▶ THE EXERCISE
Render the lines of the records below, from the one containing "Given: Switch to the HSI tab" through the one containing "Looking at the screenshot, I should (60, 137)." (both included), as a JSON list of strings with one string per line, leaving out the pictures.

# # #

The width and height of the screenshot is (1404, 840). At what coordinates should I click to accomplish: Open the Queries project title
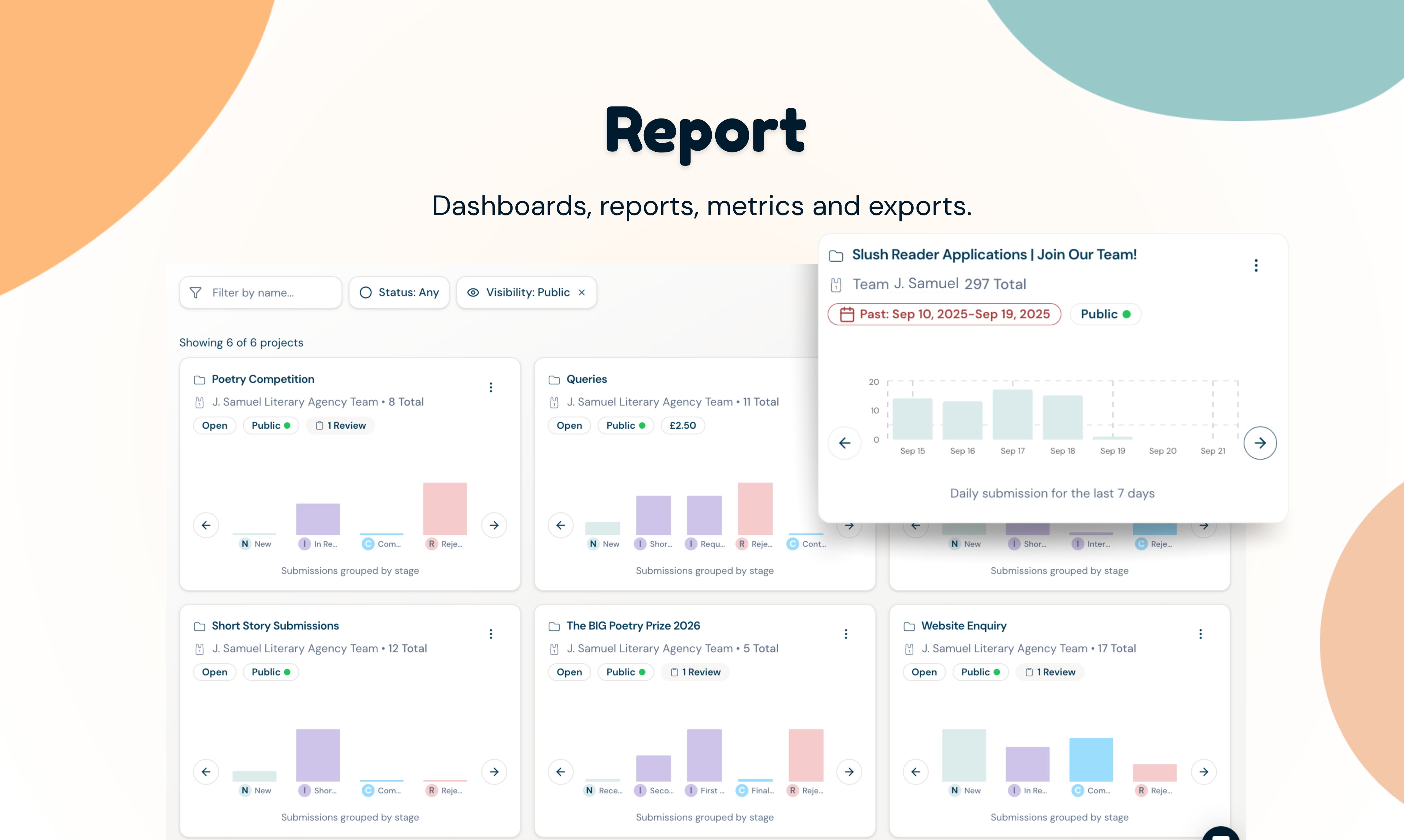tap(587, 379)
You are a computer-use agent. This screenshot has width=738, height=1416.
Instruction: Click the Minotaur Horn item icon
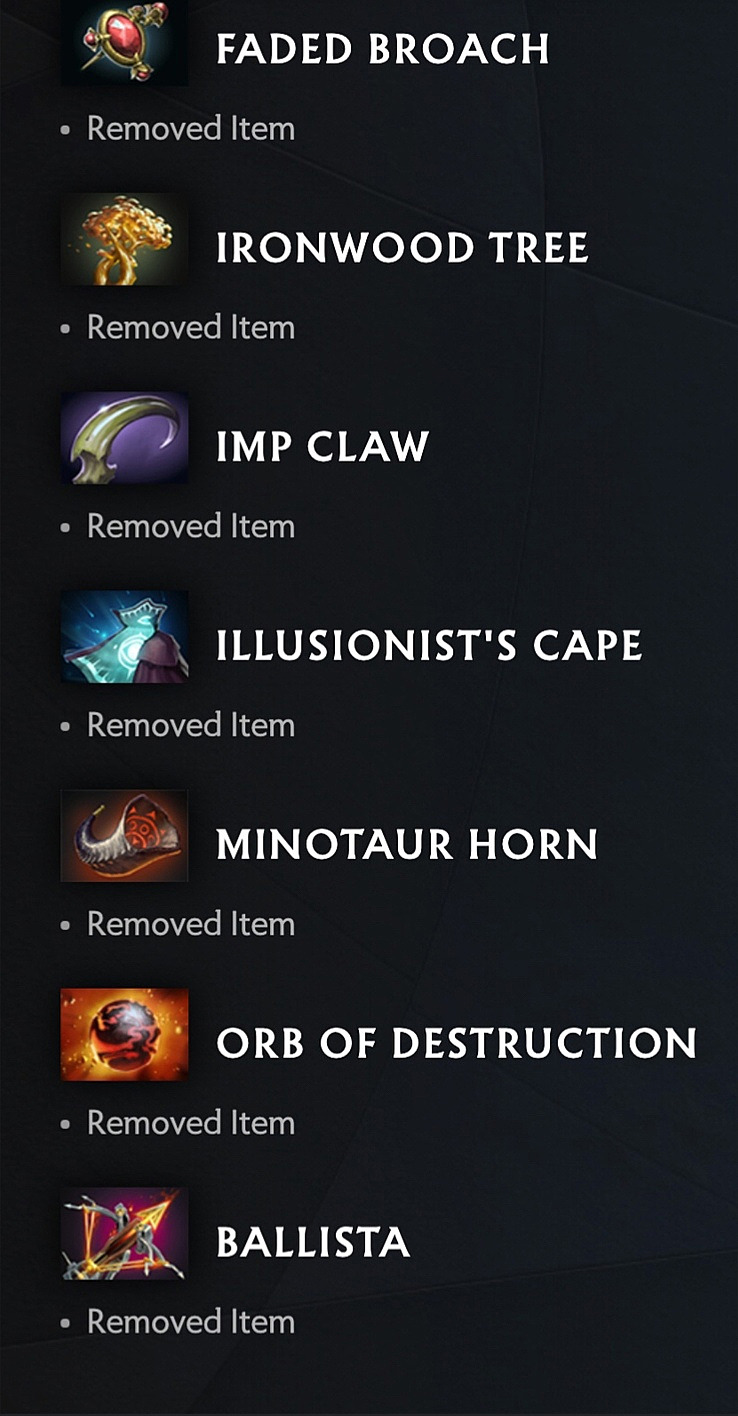(x=124, y=836)
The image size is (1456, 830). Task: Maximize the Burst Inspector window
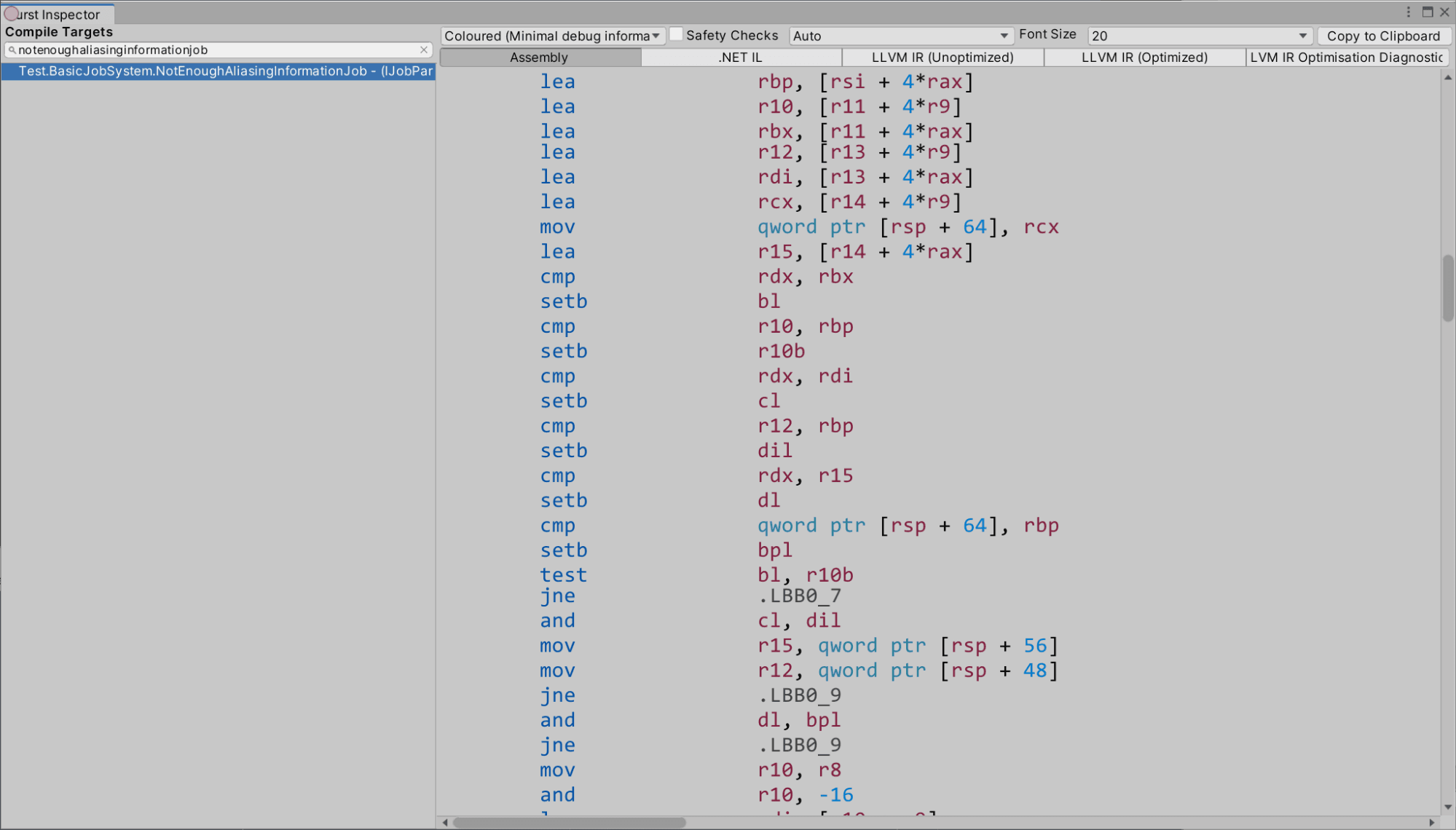click(1428, 12)
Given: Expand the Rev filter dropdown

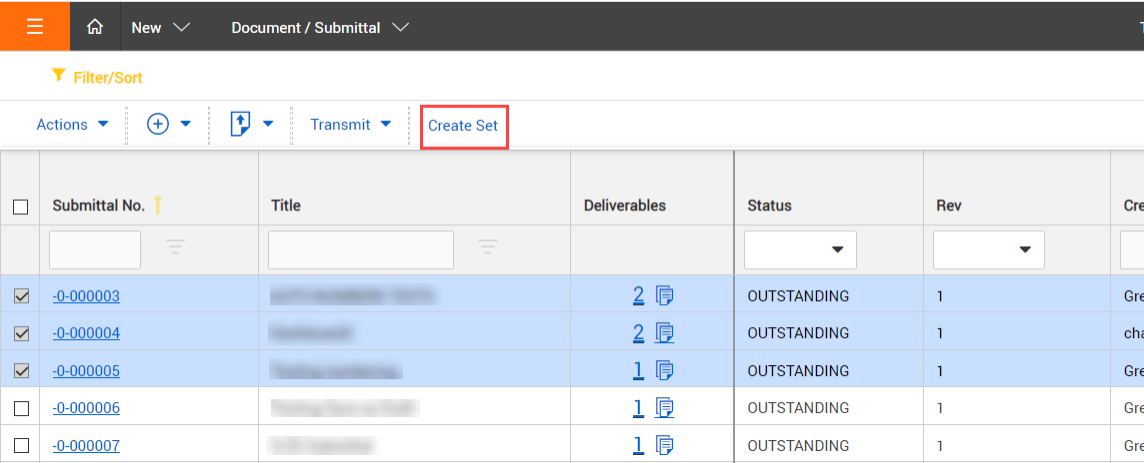Looking at the screenshot, I should [x=988, y=250].
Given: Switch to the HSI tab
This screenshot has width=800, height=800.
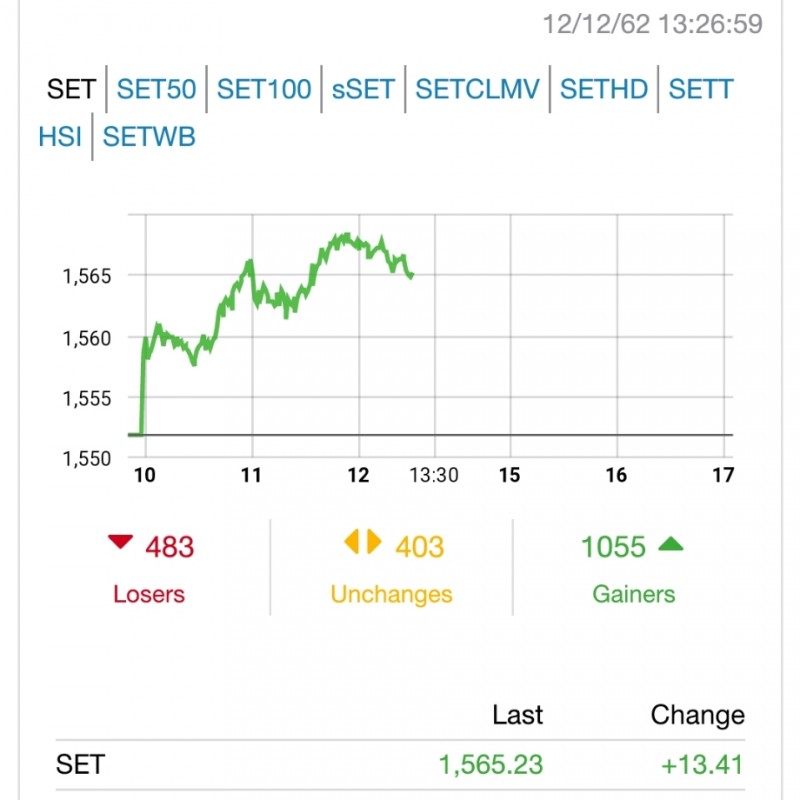Looking at the screenshot, I should (60, 137).
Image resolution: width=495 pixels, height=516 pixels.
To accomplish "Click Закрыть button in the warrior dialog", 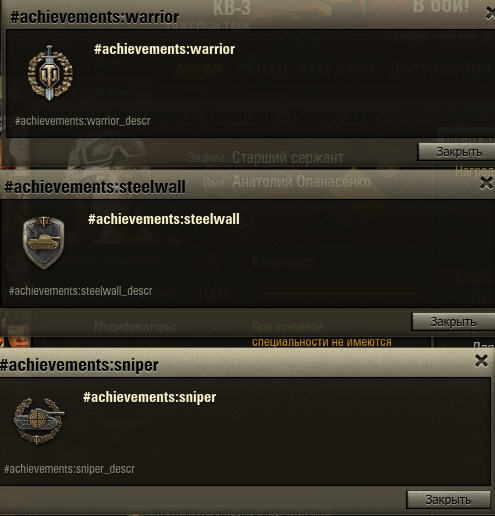I will (x=456, y=152).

# # #

▶ TASK ANSWER
[
  "Given: Switch to the HSI tab",
  "This screenshot has width=800, height=800.",
  "Looking at the screenshot, I should (60, 137)."
]